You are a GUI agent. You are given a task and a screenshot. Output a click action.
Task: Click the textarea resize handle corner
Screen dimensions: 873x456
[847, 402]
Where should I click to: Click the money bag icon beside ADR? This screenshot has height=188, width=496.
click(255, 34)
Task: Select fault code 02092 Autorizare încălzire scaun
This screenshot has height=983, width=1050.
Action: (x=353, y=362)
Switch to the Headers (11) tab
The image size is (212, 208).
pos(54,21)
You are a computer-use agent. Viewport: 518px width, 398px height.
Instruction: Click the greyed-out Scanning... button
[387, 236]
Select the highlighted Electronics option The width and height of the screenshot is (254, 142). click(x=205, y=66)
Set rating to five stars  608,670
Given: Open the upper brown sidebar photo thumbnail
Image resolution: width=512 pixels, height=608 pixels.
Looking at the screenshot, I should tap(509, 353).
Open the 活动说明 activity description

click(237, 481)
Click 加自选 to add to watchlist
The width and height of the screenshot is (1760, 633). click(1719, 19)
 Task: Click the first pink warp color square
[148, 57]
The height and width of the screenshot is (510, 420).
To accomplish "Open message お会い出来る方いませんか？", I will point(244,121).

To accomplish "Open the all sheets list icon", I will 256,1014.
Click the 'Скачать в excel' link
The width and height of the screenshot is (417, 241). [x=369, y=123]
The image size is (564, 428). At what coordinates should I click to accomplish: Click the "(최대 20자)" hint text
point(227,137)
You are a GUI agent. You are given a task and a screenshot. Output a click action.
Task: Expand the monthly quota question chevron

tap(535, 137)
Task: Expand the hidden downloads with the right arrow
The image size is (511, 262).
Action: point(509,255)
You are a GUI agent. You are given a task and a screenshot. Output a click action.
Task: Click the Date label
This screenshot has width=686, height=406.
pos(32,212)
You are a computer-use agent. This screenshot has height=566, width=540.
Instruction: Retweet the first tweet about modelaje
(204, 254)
-.-.-
> [PROBLEM DESCRIPTION]: Copy all of the data above line for line, changing nothing.

> [WRITTEN RESPONSE]:
You are a GUI agent. You are given a task and a screenshot. Output a click action.
Task: Click the textarea resize handle corner
Screen dimensions: 873x456
[847, 402]
Where should I click to: Click the money bag icon beside ADR? This screenshot has height=188, width=496.
click(255, 34)
Task: Select fault code 02092 Autorizare încălzire scaun
This screenshot has height=983, width=1050.
Action: (x=353, y=362)
Switch to the Headers (11) tab
The image size is (212, 208).
pos(54,21)
You are a computer-use agent. Viewport: 518px width, 398px height.
Instruction: Click the greyed-out Scanning... button
[387, 236]
Select the highlighted Electronics option The width and height of the screenshot is (254, 142). click(x=205, y=66)
Set rating to five stars  608,670
Given: Open the upper brown sidebar photo thumbnail
Image resolution: width=512 pixels, height=608 pixels.
Looking at the screenshot, I should tap(509, 353).
Open the 活动说明 activity description

click(237, 481)
Click 加自选 to add to watchlist
The width and height of the screenshot is (1760, 633). click(1719, 19)
 Task: Click the first pink warp color square
[148, 57]
The height and width of the screenshot is (510, 420).
To accomplish "Open message お会い出来る方いませんか？", I will point(244,121).

To accomplish "Open the all sheets list icon", I will 256,1014.
Click the 'Скачать в excel' link
The width and height of the screenshot is (417, 241). [x=369, y=123]
The image size is (564, 428). At what coordinates should I click to accomplish: Click the "(최대 20자)" hint text
point(227,137)
You are a GUI agent. You are given a task and a screenshot. Output a click action.
Task: Expand the monthly quota question chevron

tap(535, 137)
Task: Expand the hidden downloads with the right arrow
The image size is (511, 262).
Action: point(509,255)
You are a GUI agent. You are given a task and a screenshot. Output a click action.
Task: Click the Date label
This screenshot has width=686, height=406.
pos(32,212)
You are a computer-use agent. This screenshot has height=566, width=540.
Instruction: Retweet the first tweet about modelaje
(204, 254)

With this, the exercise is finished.